Problem> Print the records below exactly, starting at the first line and stopping after the line that contains "Política de privacidad (152, 2521)". Leave out any pictures.

##### Data provided #####

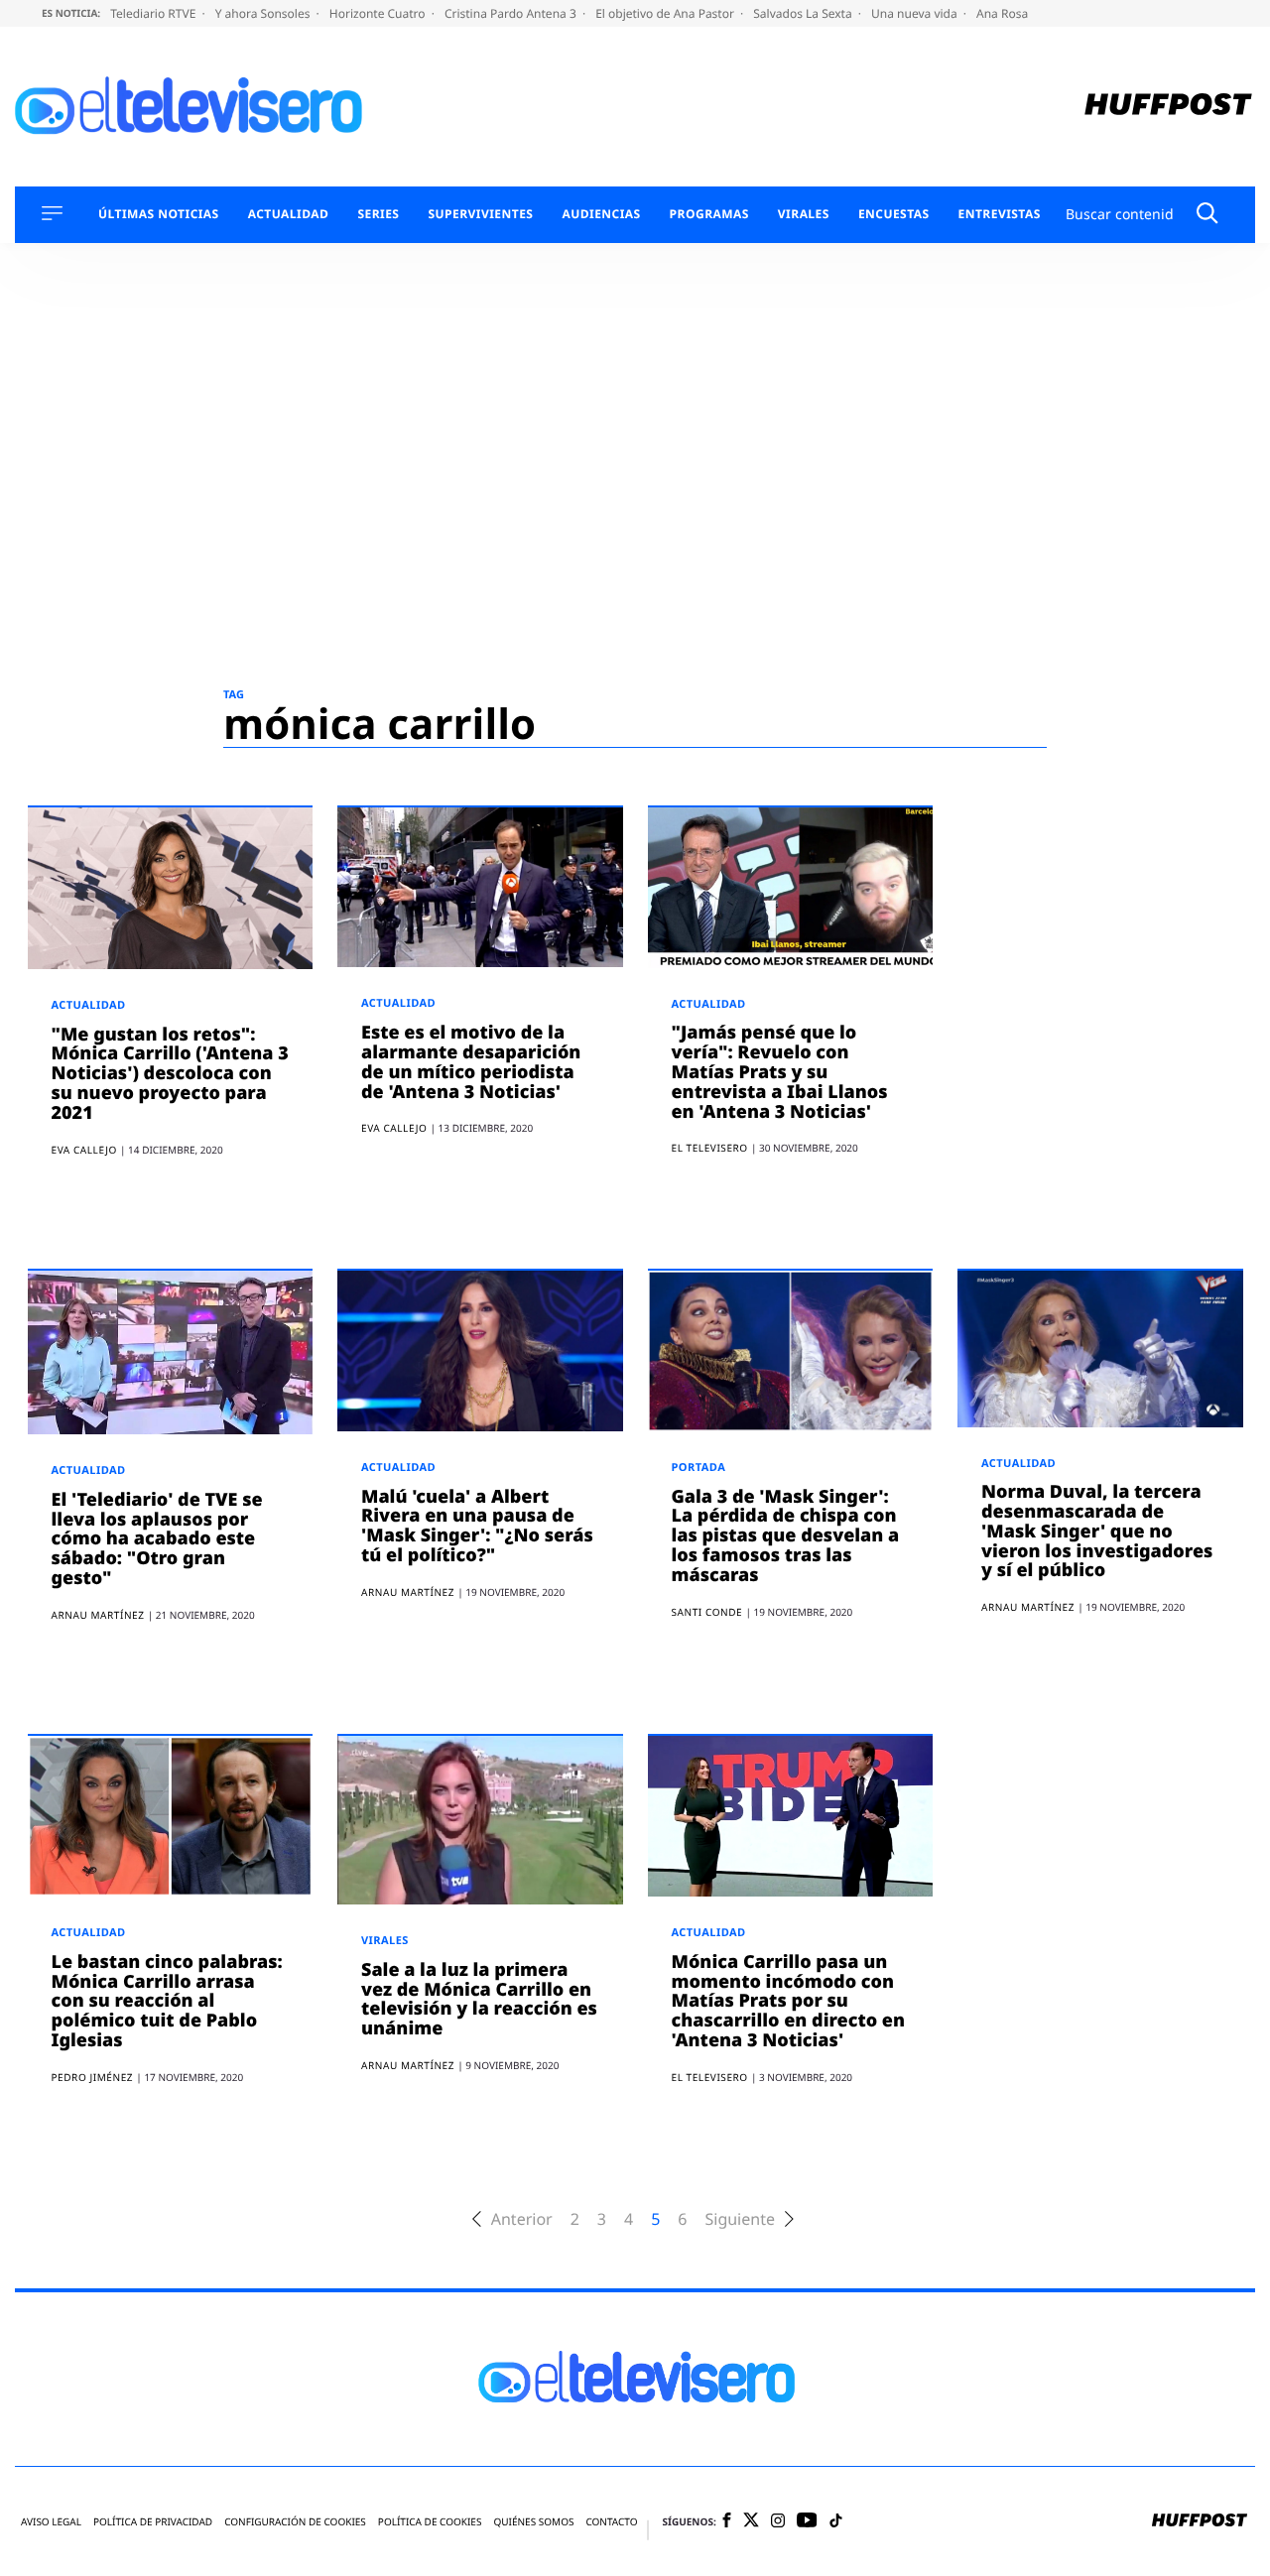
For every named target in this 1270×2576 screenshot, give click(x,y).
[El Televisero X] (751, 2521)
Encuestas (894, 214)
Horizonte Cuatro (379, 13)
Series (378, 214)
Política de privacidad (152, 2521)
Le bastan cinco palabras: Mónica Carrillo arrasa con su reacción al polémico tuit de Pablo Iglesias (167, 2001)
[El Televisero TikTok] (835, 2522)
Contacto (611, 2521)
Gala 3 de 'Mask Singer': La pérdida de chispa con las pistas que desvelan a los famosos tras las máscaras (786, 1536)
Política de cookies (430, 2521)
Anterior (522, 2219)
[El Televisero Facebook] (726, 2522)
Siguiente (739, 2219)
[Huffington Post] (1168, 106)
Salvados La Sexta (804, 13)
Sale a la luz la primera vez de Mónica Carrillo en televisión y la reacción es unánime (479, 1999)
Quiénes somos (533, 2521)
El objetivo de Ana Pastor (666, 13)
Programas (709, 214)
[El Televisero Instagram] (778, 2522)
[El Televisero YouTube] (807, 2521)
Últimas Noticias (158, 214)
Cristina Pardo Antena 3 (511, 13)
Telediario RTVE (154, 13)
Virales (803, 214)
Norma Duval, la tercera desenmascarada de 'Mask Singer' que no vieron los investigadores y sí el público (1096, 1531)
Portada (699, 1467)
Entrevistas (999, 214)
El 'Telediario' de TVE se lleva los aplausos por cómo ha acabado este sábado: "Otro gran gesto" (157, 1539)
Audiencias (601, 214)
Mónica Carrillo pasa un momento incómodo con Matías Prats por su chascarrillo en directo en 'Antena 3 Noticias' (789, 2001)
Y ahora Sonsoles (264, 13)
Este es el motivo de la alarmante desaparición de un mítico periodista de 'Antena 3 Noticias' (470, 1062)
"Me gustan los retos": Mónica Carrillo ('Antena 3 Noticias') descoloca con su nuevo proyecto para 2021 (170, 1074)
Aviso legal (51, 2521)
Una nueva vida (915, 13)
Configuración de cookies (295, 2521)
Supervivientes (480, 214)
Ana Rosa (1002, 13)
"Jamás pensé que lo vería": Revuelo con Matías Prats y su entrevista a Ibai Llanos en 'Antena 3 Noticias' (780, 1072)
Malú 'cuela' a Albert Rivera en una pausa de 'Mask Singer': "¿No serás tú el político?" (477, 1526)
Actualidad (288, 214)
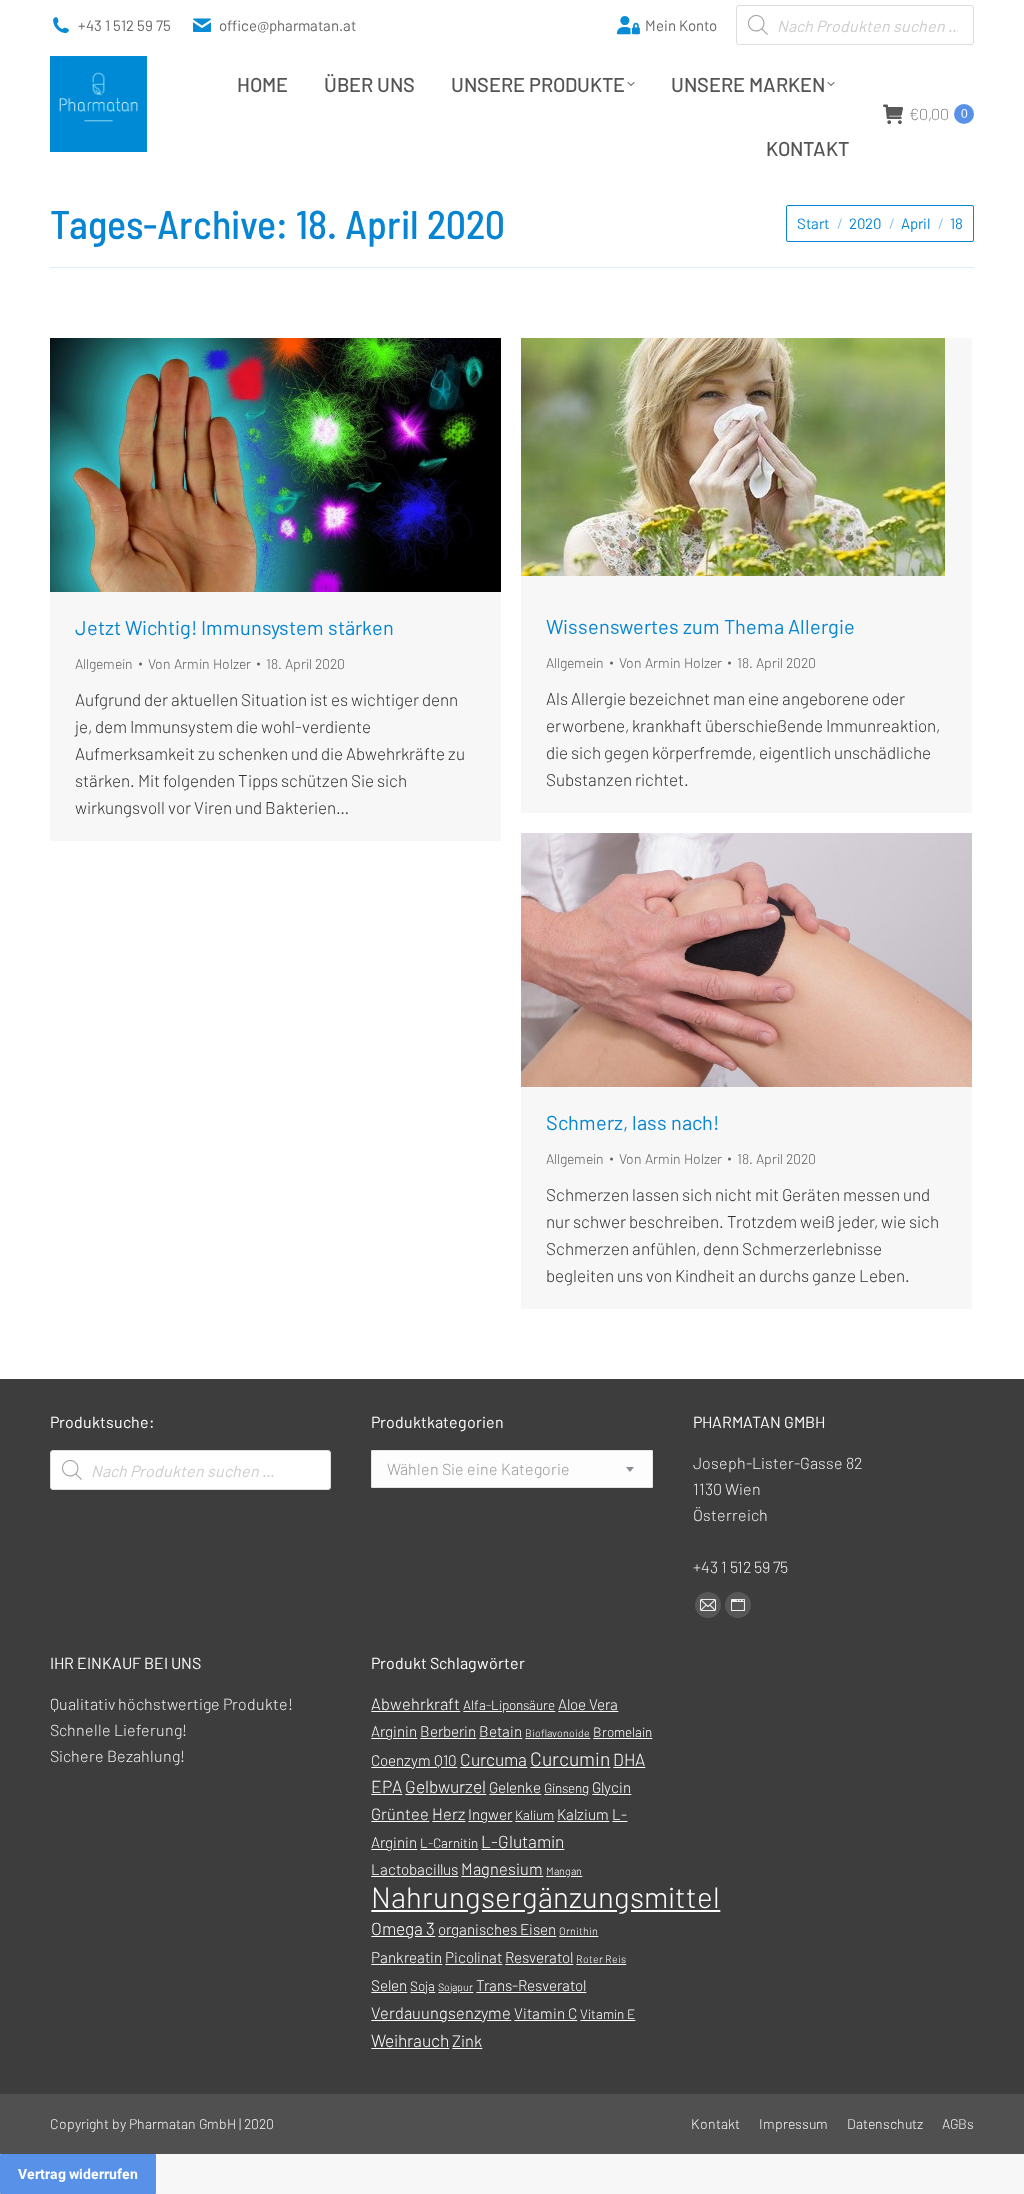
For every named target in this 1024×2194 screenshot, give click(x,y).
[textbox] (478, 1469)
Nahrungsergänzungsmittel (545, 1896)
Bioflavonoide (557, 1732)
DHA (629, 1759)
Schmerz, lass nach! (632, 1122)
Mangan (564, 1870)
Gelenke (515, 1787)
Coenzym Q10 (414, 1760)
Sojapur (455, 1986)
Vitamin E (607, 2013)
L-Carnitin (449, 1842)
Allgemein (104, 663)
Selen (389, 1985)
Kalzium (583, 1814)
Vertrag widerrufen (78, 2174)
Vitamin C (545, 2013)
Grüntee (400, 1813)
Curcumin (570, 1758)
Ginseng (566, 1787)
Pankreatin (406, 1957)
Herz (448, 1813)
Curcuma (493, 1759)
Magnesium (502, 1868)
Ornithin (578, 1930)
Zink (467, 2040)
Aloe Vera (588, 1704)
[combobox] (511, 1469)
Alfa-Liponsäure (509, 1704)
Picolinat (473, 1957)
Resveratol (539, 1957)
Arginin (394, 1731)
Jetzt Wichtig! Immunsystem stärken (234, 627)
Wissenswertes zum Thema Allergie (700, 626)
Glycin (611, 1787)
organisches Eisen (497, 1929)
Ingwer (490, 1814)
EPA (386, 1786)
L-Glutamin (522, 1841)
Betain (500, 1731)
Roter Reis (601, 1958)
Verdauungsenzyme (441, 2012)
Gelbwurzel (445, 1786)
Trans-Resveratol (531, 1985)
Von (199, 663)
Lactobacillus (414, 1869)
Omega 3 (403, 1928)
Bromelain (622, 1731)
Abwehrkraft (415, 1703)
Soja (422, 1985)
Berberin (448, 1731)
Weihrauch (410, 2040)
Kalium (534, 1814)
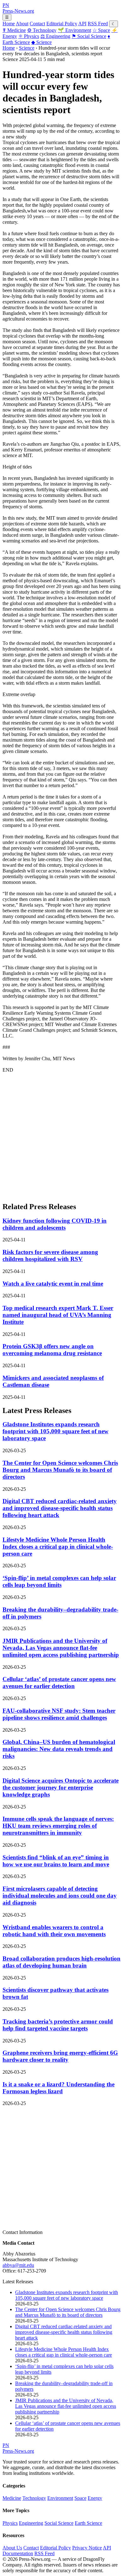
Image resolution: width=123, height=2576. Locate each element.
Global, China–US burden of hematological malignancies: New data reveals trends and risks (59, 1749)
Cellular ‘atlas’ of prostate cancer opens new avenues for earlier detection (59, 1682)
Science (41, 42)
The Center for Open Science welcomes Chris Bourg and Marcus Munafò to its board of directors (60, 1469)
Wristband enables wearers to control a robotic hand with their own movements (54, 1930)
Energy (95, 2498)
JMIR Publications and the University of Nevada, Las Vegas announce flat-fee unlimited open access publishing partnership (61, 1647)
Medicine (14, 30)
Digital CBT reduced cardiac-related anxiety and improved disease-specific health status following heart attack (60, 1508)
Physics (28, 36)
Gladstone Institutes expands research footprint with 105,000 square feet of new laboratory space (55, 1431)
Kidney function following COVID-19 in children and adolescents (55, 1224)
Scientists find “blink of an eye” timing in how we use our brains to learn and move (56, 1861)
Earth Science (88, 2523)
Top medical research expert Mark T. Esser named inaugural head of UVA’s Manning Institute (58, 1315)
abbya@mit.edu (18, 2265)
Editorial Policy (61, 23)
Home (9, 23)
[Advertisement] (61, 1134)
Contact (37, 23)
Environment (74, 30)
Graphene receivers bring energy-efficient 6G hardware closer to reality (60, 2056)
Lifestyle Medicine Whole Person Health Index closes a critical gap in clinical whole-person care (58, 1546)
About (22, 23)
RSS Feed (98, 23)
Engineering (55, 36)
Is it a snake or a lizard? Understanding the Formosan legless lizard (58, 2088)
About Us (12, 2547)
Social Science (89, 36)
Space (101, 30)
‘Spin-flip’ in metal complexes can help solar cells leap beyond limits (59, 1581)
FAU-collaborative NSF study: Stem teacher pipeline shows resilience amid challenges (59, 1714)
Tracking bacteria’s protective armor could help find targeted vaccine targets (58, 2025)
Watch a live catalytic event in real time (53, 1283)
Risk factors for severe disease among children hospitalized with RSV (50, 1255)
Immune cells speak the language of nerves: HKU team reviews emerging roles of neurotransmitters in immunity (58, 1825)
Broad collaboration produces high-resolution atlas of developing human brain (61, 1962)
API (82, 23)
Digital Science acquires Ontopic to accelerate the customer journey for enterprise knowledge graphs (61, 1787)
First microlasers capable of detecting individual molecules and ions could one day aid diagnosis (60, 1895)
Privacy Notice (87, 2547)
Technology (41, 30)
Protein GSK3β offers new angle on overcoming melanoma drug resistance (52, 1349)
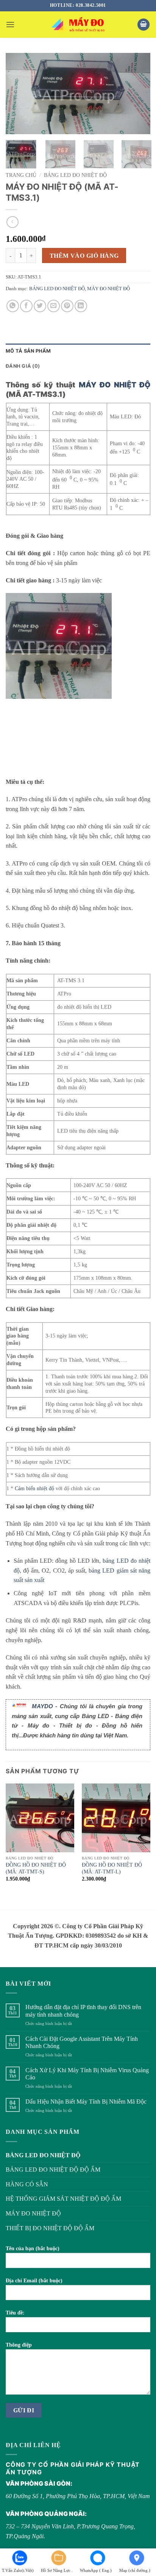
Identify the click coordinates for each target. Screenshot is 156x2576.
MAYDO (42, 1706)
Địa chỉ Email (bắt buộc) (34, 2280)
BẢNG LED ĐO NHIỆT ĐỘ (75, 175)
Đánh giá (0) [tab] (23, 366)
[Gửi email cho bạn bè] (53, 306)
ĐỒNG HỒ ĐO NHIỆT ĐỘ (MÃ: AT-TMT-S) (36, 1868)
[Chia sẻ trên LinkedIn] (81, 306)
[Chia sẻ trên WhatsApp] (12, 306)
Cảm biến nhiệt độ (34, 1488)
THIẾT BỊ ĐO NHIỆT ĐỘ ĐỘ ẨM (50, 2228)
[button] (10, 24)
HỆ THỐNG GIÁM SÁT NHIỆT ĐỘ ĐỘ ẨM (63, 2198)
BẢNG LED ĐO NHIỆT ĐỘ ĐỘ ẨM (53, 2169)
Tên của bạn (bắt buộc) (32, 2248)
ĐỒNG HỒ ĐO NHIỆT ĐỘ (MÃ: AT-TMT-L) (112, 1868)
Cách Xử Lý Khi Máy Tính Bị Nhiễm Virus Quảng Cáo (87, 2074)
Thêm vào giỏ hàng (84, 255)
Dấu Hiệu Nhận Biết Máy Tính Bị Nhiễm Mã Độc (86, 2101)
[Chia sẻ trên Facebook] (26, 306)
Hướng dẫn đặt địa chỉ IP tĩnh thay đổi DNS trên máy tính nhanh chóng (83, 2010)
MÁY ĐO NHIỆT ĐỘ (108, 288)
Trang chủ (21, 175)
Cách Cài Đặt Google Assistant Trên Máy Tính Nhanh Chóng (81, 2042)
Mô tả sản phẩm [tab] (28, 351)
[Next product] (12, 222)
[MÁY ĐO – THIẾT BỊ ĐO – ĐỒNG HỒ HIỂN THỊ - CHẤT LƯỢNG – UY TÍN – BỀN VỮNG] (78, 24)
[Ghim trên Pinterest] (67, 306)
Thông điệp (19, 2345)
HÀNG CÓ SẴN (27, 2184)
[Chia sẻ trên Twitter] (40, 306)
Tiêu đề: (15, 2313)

#####

Response>
For every named target in this 1270×2576 screenshot, give click(x,y).
[El Televisero X] (751, 2521)
Encuestas (894, 214)
Horizonte Cuatro (379, 13)
Series (378, 214)
Política de privacidad (152, 2521)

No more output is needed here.